How humans repress prejudices: Even people who would describe themselves as liberal and open-minded might not be free of unconscious racism
Bochum-based philosopher Dr Beate Krickel has used psychoanalysis to investigate why people are often not aware of their prejudices. In her accounts, she has been elaborating how prejudices can become unconscious. As researcher at the Institute of Philosophy II at Ruhr-Universität Bochum, she outlines her theory in the journal Philosophical Psychology from May 15, 2018.
Tolerant and yet full of bias
A hypothetical example: a white professor describes himself as having a liberal, tolerant worldview. He confirms that it is nonsense and scientifically insupportable to assume that people with different ethnic background have different levels of intelligence. However, the convictions he professes are ostensibly contradicted by his behaviour: he acts, for example, surprised, when a person of colour asks an intelligent question in his seminar. Moreover, his intuitive impression is that his white students look smarter.

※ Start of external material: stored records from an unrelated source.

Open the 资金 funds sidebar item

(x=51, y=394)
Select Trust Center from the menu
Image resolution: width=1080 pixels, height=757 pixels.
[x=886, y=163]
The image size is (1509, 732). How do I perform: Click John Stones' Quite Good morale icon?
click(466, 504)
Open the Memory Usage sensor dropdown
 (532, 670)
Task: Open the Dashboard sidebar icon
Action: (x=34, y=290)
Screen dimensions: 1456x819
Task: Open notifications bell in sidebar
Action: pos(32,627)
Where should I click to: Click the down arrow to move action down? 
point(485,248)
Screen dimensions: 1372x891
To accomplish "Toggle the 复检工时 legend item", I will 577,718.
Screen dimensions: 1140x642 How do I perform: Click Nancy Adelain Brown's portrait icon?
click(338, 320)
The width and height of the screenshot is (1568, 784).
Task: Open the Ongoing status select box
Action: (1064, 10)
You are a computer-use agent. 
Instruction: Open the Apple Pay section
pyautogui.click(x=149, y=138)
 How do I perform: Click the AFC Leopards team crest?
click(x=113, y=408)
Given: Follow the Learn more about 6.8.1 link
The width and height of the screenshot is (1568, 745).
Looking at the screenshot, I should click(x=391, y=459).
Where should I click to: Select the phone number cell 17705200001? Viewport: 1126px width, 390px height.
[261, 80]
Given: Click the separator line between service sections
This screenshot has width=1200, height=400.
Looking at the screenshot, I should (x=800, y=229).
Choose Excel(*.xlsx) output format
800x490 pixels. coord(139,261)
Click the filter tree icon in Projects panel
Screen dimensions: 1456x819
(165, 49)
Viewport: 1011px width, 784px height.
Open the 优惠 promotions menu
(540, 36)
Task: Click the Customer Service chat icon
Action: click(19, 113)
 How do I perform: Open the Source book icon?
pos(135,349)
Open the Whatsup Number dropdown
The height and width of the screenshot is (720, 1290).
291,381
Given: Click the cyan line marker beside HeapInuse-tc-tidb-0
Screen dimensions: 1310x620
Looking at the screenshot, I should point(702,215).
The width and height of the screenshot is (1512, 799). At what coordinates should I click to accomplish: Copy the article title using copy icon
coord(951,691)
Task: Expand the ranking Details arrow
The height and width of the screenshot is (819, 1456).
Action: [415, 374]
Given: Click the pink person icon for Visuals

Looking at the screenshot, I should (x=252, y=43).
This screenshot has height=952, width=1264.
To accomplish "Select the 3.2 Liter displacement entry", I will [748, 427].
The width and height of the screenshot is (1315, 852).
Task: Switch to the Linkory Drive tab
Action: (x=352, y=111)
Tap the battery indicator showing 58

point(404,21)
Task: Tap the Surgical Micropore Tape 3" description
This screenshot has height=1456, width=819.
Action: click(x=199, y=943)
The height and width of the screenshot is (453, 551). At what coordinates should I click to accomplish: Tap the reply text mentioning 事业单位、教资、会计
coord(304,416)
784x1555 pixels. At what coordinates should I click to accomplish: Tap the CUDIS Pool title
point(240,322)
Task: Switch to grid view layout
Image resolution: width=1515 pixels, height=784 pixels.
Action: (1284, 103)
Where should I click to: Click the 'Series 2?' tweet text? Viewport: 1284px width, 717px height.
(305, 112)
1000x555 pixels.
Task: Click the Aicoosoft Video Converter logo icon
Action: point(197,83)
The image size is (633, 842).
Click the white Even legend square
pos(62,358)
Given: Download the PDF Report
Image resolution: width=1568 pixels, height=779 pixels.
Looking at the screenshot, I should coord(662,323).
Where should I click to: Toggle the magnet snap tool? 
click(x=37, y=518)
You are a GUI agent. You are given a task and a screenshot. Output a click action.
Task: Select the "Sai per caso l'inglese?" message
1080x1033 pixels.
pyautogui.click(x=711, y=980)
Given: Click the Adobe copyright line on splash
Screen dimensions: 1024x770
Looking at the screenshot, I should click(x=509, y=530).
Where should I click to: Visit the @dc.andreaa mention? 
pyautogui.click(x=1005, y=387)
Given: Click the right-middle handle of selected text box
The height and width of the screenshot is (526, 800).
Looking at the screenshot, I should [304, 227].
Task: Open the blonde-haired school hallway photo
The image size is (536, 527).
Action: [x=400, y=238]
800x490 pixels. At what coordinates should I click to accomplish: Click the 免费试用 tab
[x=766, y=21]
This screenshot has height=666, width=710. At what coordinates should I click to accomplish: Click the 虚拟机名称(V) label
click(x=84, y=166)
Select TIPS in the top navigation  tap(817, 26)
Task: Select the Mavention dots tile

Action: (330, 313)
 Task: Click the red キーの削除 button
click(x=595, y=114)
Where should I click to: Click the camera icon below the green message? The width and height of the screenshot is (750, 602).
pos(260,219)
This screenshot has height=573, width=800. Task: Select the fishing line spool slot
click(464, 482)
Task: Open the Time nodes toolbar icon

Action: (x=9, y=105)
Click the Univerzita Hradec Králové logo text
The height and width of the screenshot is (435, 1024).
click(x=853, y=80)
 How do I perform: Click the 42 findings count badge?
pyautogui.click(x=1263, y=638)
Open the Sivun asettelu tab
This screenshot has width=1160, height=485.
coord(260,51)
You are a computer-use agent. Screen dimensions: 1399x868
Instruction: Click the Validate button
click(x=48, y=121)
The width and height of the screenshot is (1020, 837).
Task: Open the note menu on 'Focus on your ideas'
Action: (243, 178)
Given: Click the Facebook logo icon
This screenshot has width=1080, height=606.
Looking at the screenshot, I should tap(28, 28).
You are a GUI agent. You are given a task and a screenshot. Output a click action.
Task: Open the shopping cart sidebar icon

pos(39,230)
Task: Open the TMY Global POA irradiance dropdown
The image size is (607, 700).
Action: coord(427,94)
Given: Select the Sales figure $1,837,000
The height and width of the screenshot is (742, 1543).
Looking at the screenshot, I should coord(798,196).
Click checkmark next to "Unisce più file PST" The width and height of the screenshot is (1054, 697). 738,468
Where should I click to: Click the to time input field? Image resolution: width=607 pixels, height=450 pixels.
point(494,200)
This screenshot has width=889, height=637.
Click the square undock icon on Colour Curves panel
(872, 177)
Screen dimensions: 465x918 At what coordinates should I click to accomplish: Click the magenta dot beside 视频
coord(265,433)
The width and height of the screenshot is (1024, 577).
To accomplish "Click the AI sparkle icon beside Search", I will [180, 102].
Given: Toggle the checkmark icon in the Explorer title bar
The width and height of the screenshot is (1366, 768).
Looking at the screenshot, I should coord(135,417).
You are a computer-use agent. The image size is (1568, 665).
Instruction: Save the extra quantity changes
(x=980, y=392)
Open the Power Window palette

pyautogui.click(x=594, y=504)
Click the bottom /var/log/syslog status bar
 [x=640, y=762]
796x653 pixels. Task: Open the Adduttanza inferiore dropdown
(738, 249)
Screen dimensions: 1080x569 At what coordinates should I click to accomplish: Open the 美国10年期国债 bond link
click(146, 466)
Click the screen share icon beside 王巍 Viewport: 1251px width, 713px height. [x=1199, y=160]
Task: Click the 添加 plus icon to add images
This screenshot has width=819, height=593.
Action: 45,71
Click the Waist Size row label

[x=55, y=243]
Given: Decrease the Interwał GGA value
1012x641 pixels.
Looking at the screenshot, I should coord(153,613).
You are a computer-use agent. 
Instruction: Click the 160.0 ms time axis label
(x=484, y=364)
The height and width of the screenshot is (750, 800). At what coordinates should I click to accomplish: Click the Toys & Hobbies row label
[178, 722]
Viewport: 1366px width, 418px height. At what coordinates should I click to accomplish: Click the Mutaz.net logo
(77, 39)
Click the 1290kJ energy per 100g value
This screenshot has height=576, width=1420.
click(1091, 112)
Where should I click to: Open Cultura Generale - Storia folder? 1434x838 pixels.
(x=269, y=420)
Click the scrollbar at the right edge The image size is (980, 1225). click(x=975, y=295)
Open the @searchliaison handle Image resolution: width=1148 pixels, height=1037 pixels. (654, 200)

Researchers refer to cases when the professed convictions deviate from intuitive behaviour as implicit bias. This kind of bias can be identified using certain psychological tests.
Unconscious or not?
“There’s a fierce debate going on in the fields of social psychology and philosophy on whether the prejudices measured with such tests are unconscious or not,” says the researcher. The fact that people voice liberal and tolerant convictions in spite of their implicit bias points to “unconscious.” However, empirical studies in the past had shown that test participants have the ability to notice their implicit bias under specific conditions. “Interestingly enough, the participants are generally surprised or even shocked once they realise their own implicit bias,” says Krickel.
In order to explain these data, the researcher used psychoanalysis. More specifically: she argues that a philosophically informed notion of Freudian repression constitutes a feasible explanation of the apparently contradictory data.
Does not fit the self-image
According to Krickel’s analysis, the professor in the hypothetical example represses the emotions that are triggered by his negative associations, because they do not match his self-image. Consequently, he is not aware of his implicit bias. He does, however, have the ability to detect these emotions if the circumstances are right. “The function of philosophy is, first and foremost, to provide an in-depth analysis of what repression actually is,” says Krickel. “Based on philosophical theories of consciousness, a feasible model emerges when repression is understood to be an attentional shift that becomes habituated over the years.”